This Large-cap Chinese ETF
Ideal for Long-term Investors
However, playing the Chinese capital markets involves excessive political and economic risk. The country is also stalling, but continues to grow well above other global regions, including Europe and the eurozone. My investment advice is that you need to build a well-diversified portfolio that would enable you to play Chinese growth stocks, especially small-cap stocks.
China is the second largest economy in the world and is continuing to roll along at a nice pace in spite of the country’s gross domestic product (GDP) slowing to 8.1% in the first quarter, down from 8.9% in the fourth quarter. The International Monetary Fund (IMF) estimates that the U.S. will grow its GDP by around 2.5% this year, compared to around 8.5% for China.
While the risk is high in trading Chinese stocks, especially of the small-cap variety and for smaller trading accounts given the selling of Chinese reverse merger stocks over the past year, you could also play China via some good exchange-traded funds (ETFs). If you are looking for some Chinese Internet plays, find out which stocks are the most interesting in Surfing China’s Internet for Profits.
In the ETF area, I like the PowerShares Golden Dragon Halter USX China ETF (AMEX/PGJ), which has strong small-cap components.
If you are looking for more of a blue-chip focus, take a look at the iShares FTSE/Xinhua China 25 Index (NYSE/FXI), which holds the top major companies in China.
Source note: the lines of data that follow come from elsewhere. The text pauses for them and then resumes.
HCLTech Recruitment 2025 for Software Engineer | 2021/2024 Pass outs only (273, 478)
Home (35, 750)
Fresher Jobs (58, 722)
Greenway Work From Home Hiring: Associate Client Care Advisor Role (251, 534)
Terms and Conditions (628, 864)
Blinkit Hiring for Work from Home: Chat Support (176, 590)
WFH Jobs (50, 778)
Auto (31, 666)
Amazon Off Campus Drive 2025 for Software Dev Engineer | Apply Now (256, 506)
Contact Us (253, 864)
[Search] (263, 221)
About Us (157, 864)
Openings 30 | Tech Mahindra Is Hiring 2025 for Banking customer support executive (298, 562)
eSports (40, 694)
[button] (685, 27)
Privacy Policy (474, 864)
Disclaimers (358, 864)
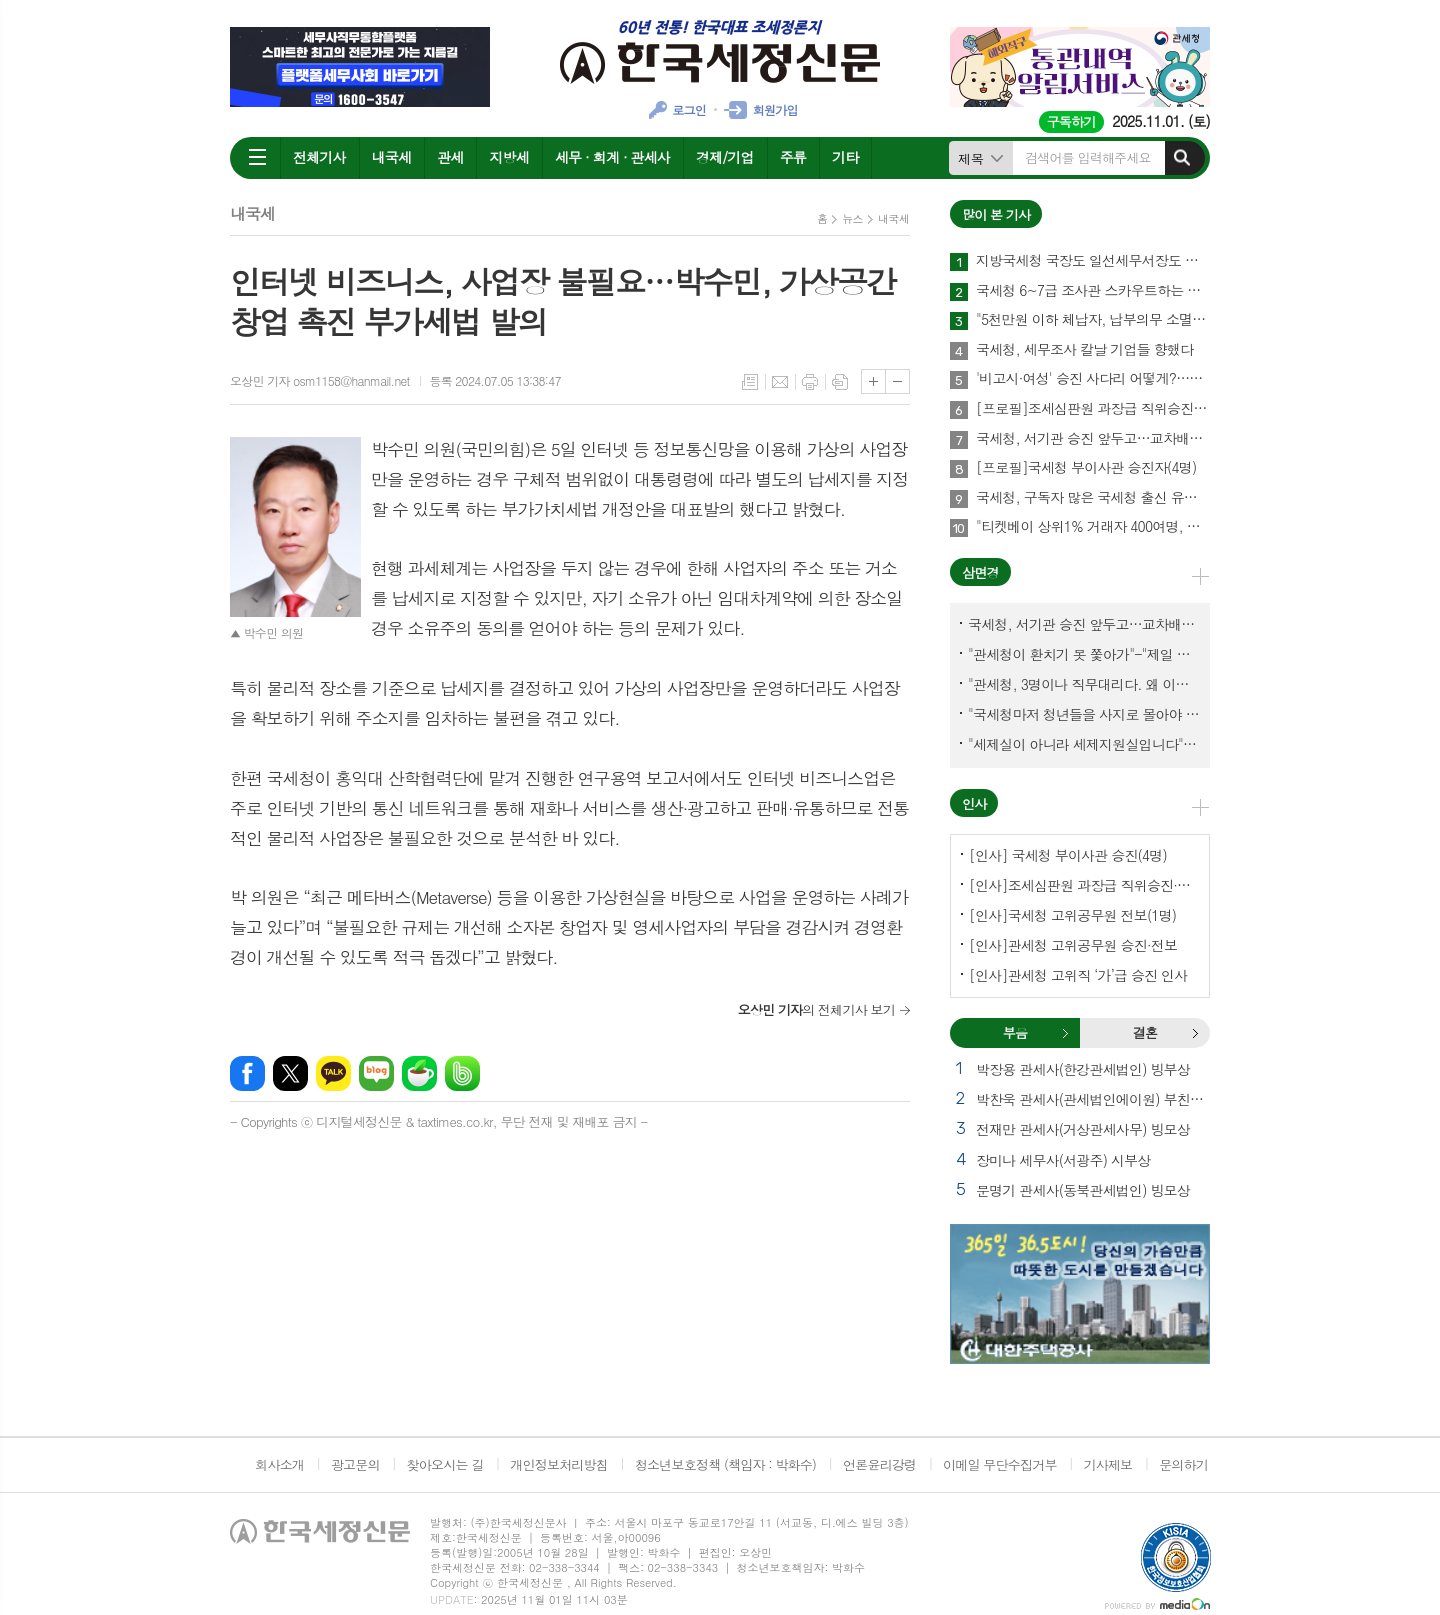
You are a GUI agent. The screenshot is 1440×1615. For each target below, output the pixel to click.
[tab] (1015, 1033)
Holding this fund allows you to own large blue-chip Chinese stocks you would otherwise be unable to easily get access to unless you trade Asian markets.
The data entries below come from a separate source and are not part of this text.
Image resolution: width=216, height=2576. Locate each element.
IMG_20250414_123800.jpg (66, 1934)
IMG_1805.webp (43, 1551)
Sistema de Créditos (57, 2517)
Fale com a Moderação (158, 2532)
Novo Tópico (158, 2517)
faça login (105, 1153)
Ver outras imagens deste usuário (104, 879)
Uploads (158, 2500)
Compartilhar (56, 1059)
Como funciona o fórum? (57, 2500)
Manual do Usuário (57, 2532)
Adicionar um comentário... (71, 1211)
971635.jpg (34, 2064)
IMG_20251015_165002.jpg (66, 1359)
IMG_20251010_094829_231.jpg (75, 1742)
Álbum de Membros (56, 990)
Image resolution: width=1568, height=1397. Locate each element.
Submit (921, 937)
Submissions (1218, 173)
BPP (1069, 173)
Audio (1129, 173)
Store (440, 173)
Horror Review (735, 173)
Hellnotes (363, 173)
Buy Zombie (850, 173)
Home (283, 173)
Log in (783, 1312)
The ETF is based on the Xinhua 25 Index, consisting of 25 of the largest and most liquid Chinese stocks. The FXI ETF is a relatively conservative play on Chinese stocks.
With $6.10 billion in assets as of March 31, the FXI ETF has delivered relative good results since its launch on October 5, 2004. The current yield on the FXI ETF is 2.07%.
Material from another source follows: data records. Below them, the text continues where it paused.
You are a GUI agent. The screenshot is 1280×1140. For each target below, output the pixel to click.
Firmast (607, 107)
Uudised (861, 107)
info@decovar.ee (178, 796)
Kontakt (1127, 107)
The FXI ETF has a large-cap focus, making it more suited to conservative investors, albeit even more speculative investors should have some large-cap holdings in their portfolios for diversification purposes and should avoid having all of their holdings focused in an area.
The FXI ETF has no software or hardware stocks. The five top sectors as of March 31 include financial services (52.70%), telecommunications (18.65%), energy (14.90%), basic materials (12.93%), and industrial (0.82%).
The top four holdings have been the same since the start of 2010, so you get a sense of what areas the fund likes. The large financial portion presents a higher-risk element.
The 10 top holdings are China Mobile, China Construction Bank, Industrial And Commercial Bank of China, CNOOC, Bank of China, China Life Insurance, China Telecom, China Merchants Bank, China Shenhua Energy, and Petrochina.
The average price-earnings multiple is 8.92X and trading at 1.30X book value and 1.25X sales, which indicates conservative blue-chip stocks. This index is similar to the DOW.
As far as the comparative performance, the FXI ETF has done well versus its peer group, which is defined as the Asia-Pacific region, excluding Japan. The longer-term results have been fairly good, but there have been some under performance over the last five years.
Based on the net asset value, the FXI ETF has a five-year return of 3.06% versus 3.74% for the group.
The FXI ETF may work for more conservative investors looking for some blue-chip Chinese stocks. You should have a longer-term perspective due to the above-average volatility. The risk of this ETF is below average based on a 0.90 beta versus the group.